**The task**
Reproduce verbatim the part of the material below that opens with the line containing "1338x894 pixels. How" and closes with the line containing "click(x=69, y=245)", with both of those lines included. Give only that part.

**Records for processing**

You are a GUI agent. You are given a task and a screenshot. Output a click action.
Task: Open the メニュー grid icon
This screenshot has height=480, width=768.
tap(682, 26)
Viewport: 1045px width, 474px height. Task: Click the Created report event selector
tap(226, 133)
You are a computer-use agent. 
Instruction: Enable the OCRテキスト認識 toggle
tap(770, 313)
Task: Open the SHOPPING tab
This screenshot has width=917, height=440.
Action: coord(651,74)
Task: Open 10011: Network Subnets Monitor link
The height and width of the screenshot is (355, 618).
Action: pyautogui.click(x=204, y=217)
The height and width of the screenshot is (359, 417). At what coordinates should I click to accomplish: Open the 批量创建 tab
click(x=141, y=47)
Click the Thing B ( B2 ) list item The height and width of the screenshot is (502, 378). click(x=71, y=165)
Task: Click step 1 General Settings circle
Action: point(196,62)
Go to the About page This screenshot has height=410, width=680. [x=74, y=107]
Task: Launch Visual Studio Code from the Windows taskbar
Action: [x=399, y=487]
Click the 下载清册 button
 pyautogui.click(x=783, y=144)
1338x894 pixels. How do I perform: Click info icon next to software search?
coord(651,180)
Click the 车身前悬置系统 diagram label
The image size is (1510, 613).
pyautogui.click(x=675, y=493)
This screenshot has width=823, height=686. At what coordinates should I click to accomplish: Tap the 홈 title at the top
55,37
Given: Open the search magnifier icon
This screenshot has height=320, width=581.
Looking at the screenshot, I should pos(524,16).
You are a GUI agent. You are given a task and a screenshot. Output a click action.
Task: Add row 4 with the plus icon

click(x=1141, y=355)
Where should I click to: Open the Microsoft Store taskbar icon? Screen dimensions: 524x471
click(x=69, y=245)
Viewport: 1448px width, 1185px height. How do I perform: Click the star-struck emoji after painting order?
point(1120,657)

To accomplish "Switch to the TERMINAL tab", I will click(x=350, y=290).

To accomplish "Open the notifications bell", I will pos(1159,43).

**Solution for this problem**
1338x894 pixels. How do I perform: Click info icon next to software search?
coord(651,180)
Click the 车身前悬置系统 diagram label
The image size is (1510, 613).
pyautogui.click(x=675, y=493)
This screenshot has width=823, height=686. At what coordinates should I click to accomplish: Tap the 홈 title at the top
55,37
Given: Open the search magnifier icon
This screenshot has height=320, width=581.
Looking at the screenshot, I should pos(524,16).
You are a GUI agent. You are given a task and a screenshot. Output a click action.
Task: Add row 4 with the plus icon

click(x=1141, y=355)
Where should I click to: Open the Microsoft Store taskbar icon? Screen dimensions: 524x471
click(x=69, y=245)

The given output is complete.